The answer must consist of every record below, transcribed exactly.

··· Dataset extract

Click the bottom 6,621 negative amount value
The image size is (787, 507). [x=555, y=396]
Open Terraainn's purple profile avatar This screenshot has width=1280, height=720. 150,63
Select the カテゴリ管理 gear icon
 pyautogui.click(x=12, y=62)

······

◆ Completed task
Click the bottom 6,621 negative amount value
The image size is (787, 507). [x=555, y=396]
Open Terraainn's purple profile avatar This screenshot has width=1280, height=720. 150,63
Select the カテゴリ管理 gear icon
 pyautogui.click(x=12, y=62)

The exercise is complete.